The U.S. government is the nation’s largest energy consumer. It accounted for 1.5 percent of the country’s total energy use in 2009 (the most recent year for which figures are available) and spent $24.5 billion the previous year on fuel and electricity for its roughly 500,000 buildings and 600,000 vehicles.
Two senators want to require the government to reduce these numbers and help federal agencies meet President Obama’s 2009 demand to cut down on their emissions 28 percent by 2020. The Energy Savings and Industrial Competitiveness Act, introduced on Thursday by New Hampshire Democrat Jeanne Shaheen and Ohio Republican Rob Portman, would force agencies to invest in energy-saving software and other technologies to help manage power use in federal buildings and in big, energy-guzzling data centers. It would also require them to redesign and consolidate data centers to save power.

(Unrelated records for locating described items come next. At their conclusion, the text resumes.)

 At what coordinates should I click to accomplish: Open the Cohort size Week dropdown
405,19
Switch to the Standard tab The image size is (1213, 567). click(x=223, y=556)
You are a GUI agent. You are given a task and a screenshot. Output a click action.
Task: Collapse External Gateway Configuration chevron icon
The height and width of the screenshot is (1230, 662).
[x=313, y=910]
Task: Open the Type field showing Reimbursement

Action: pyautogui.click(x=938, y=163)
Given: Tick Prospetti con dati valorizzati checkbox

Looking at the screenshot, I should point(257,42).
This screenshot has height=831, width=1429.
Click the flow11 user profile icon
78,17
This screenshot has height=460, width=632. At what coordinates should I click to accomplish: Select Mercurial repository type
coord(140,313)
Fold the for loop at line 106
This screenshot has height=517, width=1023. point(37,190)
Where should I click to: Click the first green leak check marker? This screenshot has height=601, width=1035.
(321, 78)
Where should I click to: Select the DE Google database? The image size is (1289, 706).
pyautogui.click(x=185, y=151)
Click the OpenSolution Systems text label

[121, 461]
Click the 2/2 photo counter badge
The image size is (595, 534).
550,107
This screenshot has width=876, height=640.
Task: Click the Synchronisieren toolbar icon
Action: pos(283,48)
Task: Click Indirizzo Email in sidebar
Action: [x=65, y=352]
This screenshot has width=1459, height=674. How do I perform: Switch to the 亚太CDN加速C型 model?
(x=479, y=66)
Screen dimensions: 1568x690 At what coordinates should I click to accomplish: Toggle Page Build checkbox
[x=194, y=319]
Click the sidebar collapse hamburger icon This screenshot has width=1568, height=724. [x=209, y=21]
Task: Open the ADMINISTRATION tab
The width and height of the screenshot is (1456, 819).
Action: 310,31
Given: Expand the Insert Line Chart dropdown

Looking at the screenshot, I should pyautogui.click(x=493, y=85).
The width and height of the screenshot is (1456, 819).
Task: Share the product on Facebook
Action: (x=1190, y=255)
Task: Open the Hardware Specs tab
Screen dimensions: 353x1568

In response to protests from environmental groups, companies including Apple (AAPL), Google (GOOG), and Facebook (FB) have already redesigned their data centers to make them more fuel-efficient by doing such things as installing thermostats and energy-monitoring software that can slow systems down during off-peak hours.
Robert Mosher, director of government relations at the Washington (D.C.)-based Alliance to Save Energy, says the government is likely to adopt similar tools if the bill passes, which would give a huge boost to the fast-growing fuel-efficiency industry. Citing a study by the American Council for an Energy-Efficient Economy, Mosher says the bill would support 93,000 jobs by 2020. That’s one reason it has widespread support from both environmentalists and the private sector, including the National Association of Manufacturers—no friend of the Obama administration’s environmental initiatives. Dozens of companies, including AT&T (T) and General Electric (GE), have also signed on.
Especially attractive to companies: The bill also offers financing for owners of commercial and residential buildings to buy technologies that cut down on fuel use. And it contains no penalties for businesses that don’t meet set targets. Unlike most other environmental proposals—auto emissions, cap and trade—it’s almost all carrot, no stick.